Wahlprogramm der CDU/CSU

Es gibt einen Leak des Wahlprogramms der CDU/CSU. Ich hab mir einige Stellen mal angesehen und möchte sie gerne kommentieren.
Viel Spass damit.
Jürgen Stemke

Bei den Piraten wird das Programm von den Parteimitgliedern gemacht. Jeder kann sich einbringen, jeder ist gleichwertig. Das Wahlprogramm der Piraten zur Bundestagswahl steht seit April 2013.

Bei der CDU/CSU ist das anders. Dort wird das Wahlprogramm im Hinterzimmer gemacht. Von irgend jemandem. Die Parteimitglieder haben nichts mit dem Parteiprogramm zu tun. An „wichtige Leute“ ist das Programm schon verteilt worden. Den CDU/CSU-Mitgliedern soll es Ende Juni 2013 gezeigt werden. Wer es vorher schon lesen will, kann es sich hier herunterladen. Der Schwarzgelblog.de war so freundlich und hat es zur Verfügung gestellt. Vielen Dank dafür!

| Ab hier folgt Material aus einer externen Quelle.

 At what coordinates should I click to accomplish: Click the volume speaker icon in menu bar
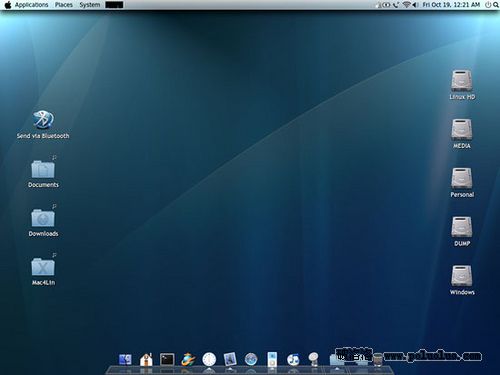(415, 5)
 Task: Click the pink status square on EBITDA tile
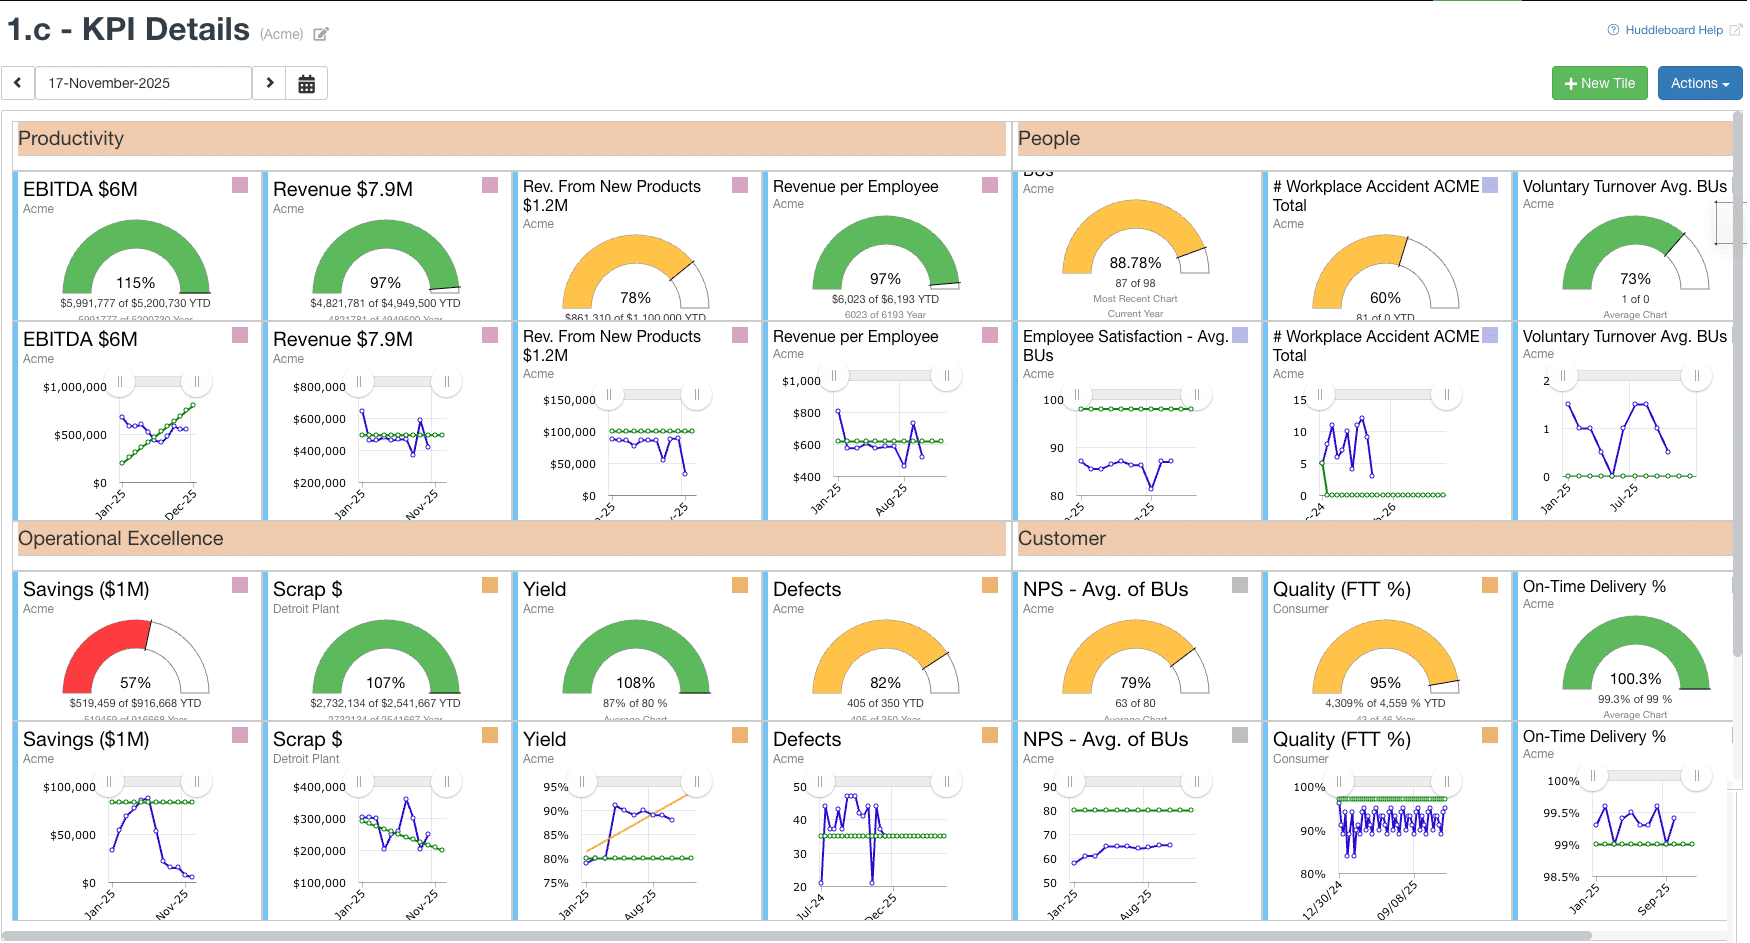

Hier meine Bewertung zum Programm, das nach meiner Ansicht eine Gefahr für unser Land darstellt. Die Presse sieht das ähnlich, geht aber davon aus, dass das Programm nur eine Täuschung ist.

Wichtige Punkte aus dem Wahlprogramm

Nach und nach kommen weitere.
Also, öfter mal reinschauen, oder RSS-Feed abonnieren. ;)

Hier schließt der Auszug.